基于有限差分法薄板激光冲击响应的数值模拟

在激光冲击载荷作用下, 薄板变形速度快, 诱导产生的应力波的传播过程较为复杂. 传统的测量工具难以对薄板变形过程中的动态响应进行有效的测量. 本文采用理论与实验相结合的方法, 构建了薄板在激光冲击下二维轴对称平面模型, 建立其拉格朗日运动方程, 利用有限差分法求其显式解, 分析薄板在激光冲击载荷作用下薄板的变形过程和应力波的传播过程, 并研究不同工艺参数对薄板动态响应特性的影响. 结果表明, 薄板变形初期的速度为振荡式增加, 在快速的拉胀式变形过程中会出现明显的回弹现象, 在光斑边界处产生向内和向外传播的应力波, 载荷的压力-空间分布以及边界约束条件也对薄板的动态响应结果有显著的影响. 激光冲击实验得到的结果与数值结果和预测结果基本吻合. 研究方法与所得结论可为薄板激光冲击成形过程中的参数优化提供参考. 

NUMERICAL SIMULATION ON RESPONSE OF SHEET METAL SUBJECTED TO LASER SHOCK WITH FINITE DIFFERENCE METHOD1)
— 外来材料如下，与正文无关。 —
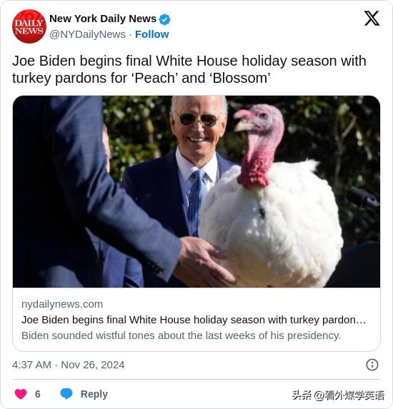Open the New York Daily News profile name
393x409 pixels.
pyautogui.click(x=103, y=19)
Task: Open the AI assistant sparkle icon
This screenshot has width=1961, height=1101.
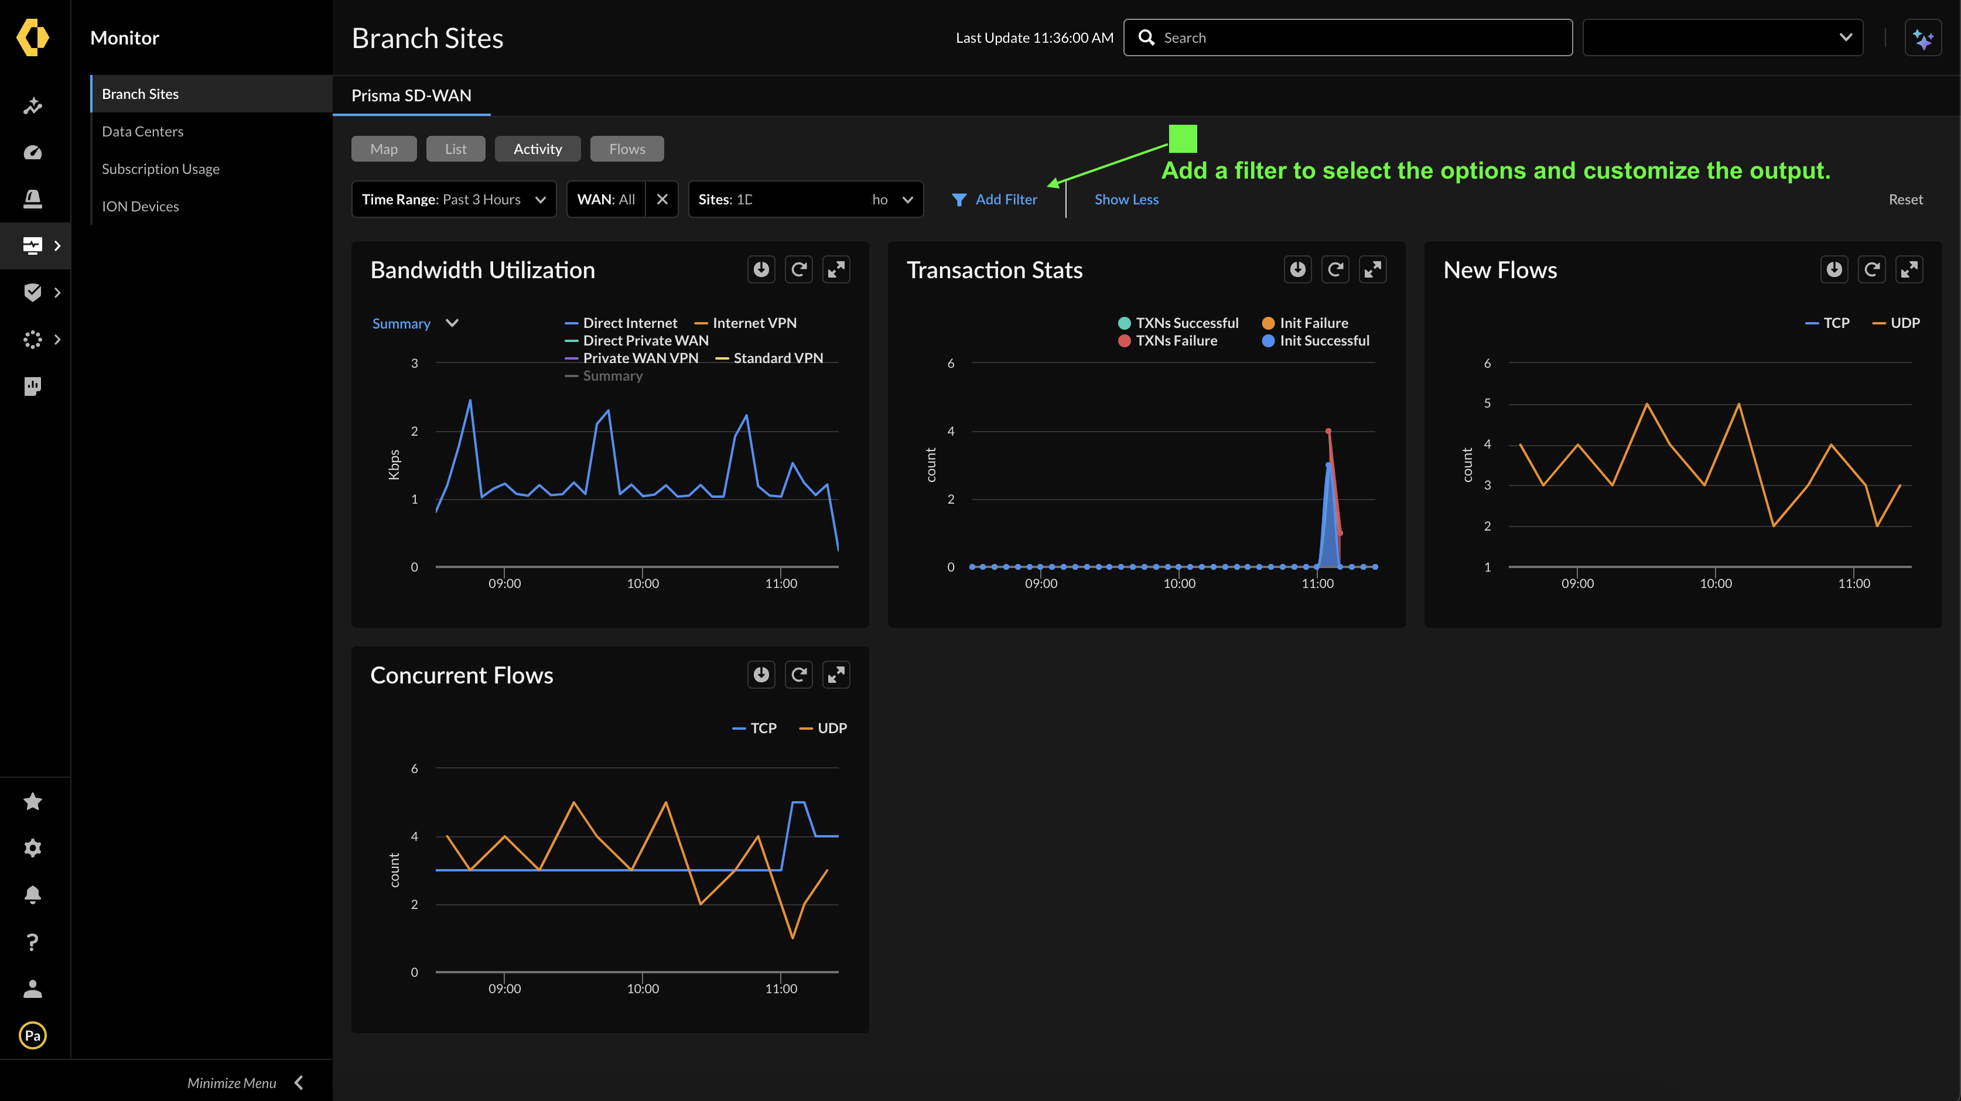Action: coord(1922,38)
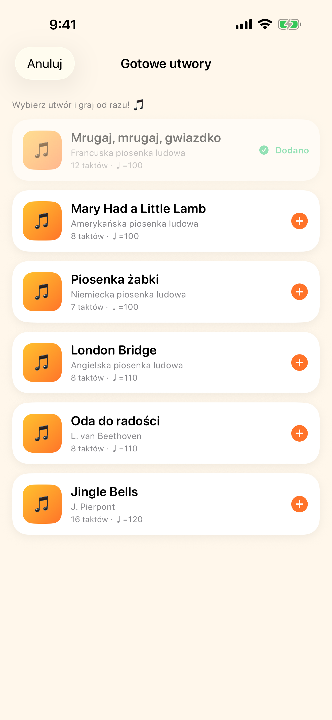
Task: Tap the London Bridge music note artwork
Action: 42,362
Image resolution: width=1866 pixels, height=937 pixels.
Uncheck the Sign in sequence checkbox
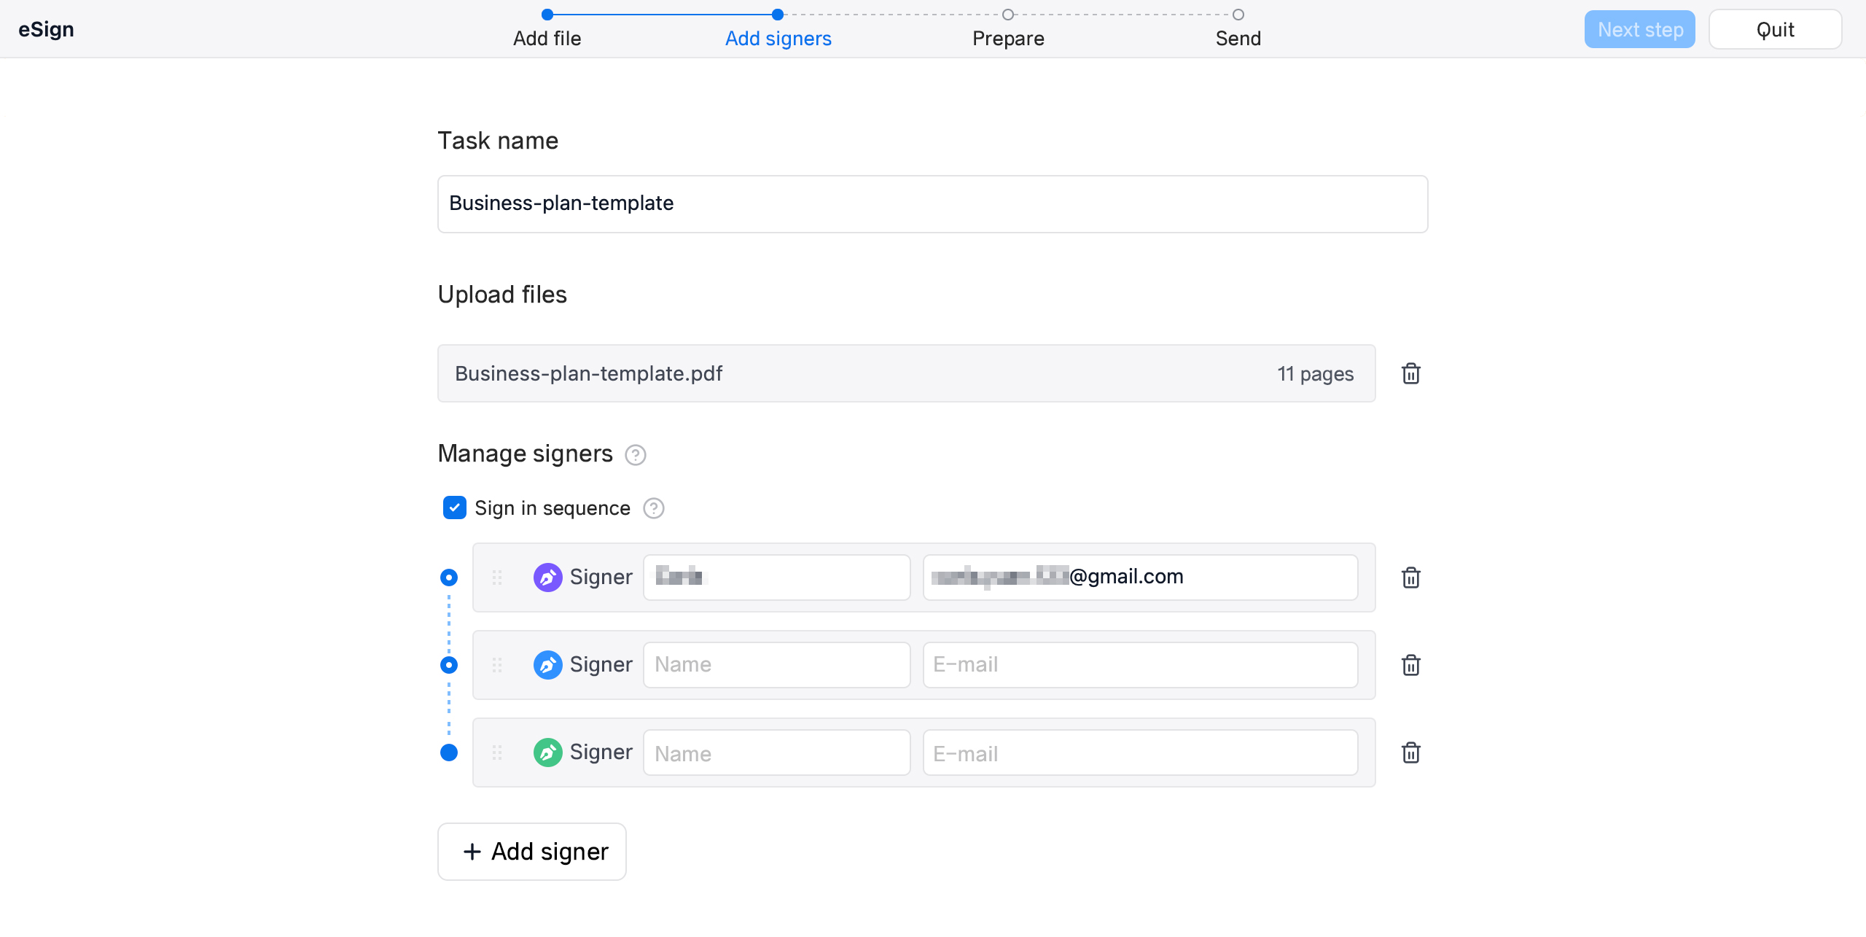pos(454,508)
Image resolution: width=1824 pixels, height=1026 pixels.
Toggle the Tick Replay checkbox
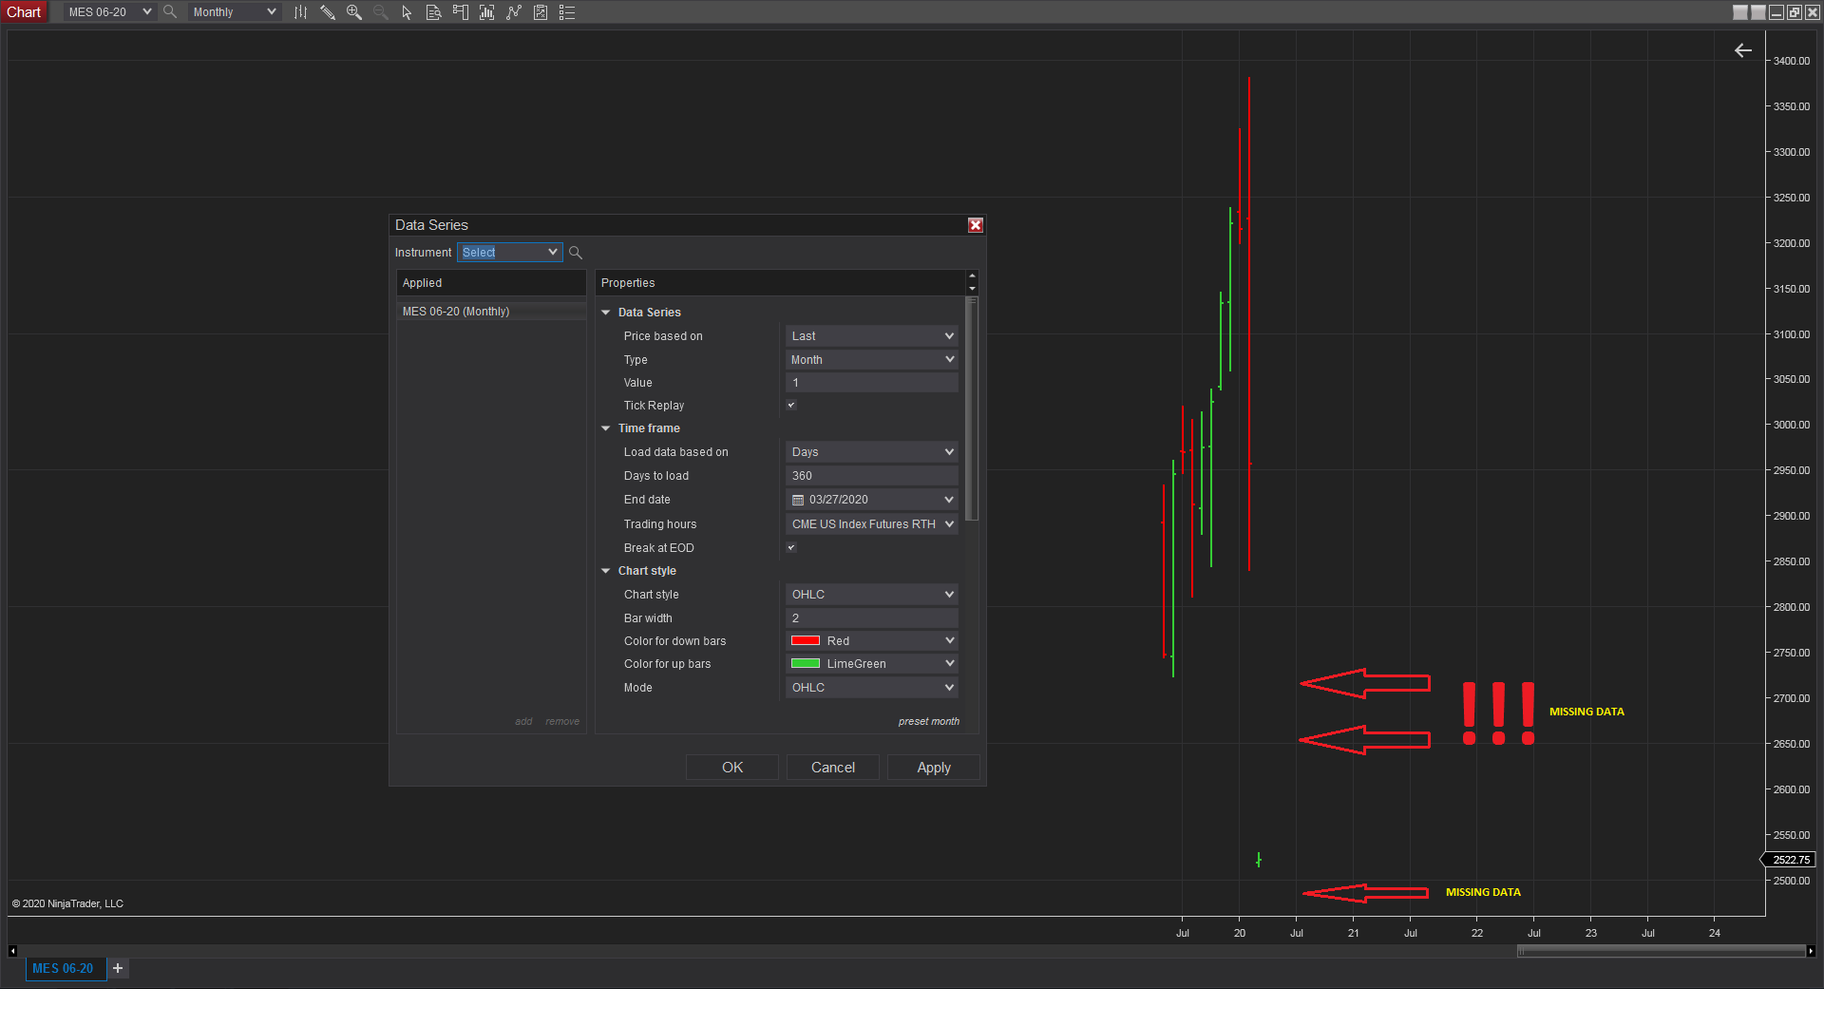pos(791,406)
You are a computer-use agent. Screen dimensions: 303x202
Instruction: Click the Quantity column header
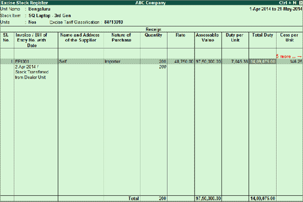pos(154,35)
With the action of laser pulse, the deformation velocity of sheet metal is fast, and the propagation of stress wave induced by laser shock wave in material is complex. It is difficult to effectively measure the dynamic responses of sheet metal with traditional measuring tools during the forming process. To solve this problem, theoretical analyses and experiments are used in this paper, a two-dimensional axial symmetric numerical model of sheet metal subjected to laser shock is constructed, the Lagrangian equation of motion is established to obtain its explicit solution with finite difference method, the displacement responses and the propagation of stress wave in the forming process of sheet metal with laser shock are studied, and the effects of different technological parameters on dynamic response characteristics of sheet metal are discussed. The results show that the velocity of sheet metal increases in an oscillatory manner in the initial stage of forming process, an obvious phenomenon of bounce can be observed during the rapid tensile deformation, and the stress wave formed at the edge of laser spot propagates inwards and outwards respectively along the redial. In addition, the dynamic response characteristics of sheet metal very rely on the spatial distribution of pressure pulse and the boundary conditions have considerable effects on final forming results of sheet metal. The results of laser shock experiment are consistent well with the numerical results and the theoretical prediction value. The method and the conclusions in this paper can be utilized to provide a reference for the parameters optimization in the process of laser shock forming.